EXERCISE DESCRIPTION =>
Copy out word for word the records from the line containing "Click the horizontal" through the line containing "point(229,44)", including both of those lines.

DATA SUPPLIED =>

○ ○ ○ ○ ○

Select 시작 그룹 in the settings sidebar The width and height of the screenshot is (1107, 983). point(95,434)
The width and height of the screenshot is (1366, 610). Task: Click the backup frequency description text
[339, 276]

○ ○ ○ ○ ○

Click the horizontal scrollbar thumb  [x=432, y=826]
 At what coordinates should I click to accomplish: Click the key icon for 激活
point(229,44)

○ ○ ○ ○ ○

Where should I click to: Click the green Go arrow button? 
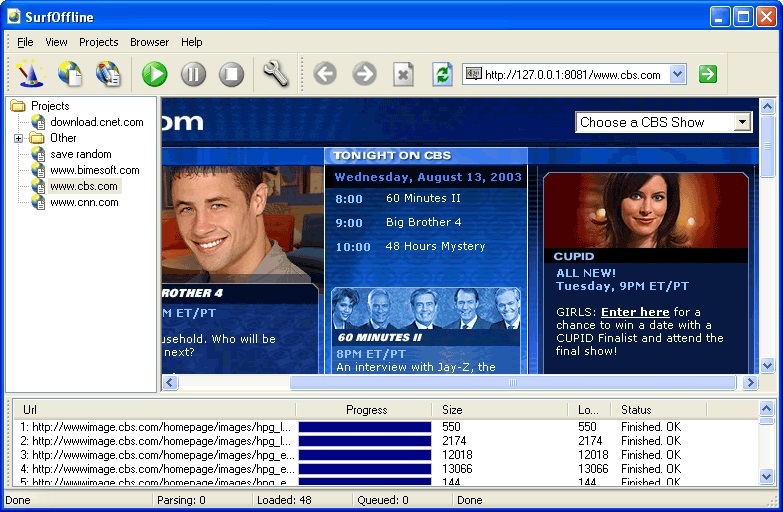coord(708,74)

○ ○ ○ ○ ○

ANSWER TO THIS TASK =>
Click the horizontal scrollbar thumb  [x=432, y=826]
 At what coordinates should I click to accomplish: Click the key icon for 激活
point(229,44)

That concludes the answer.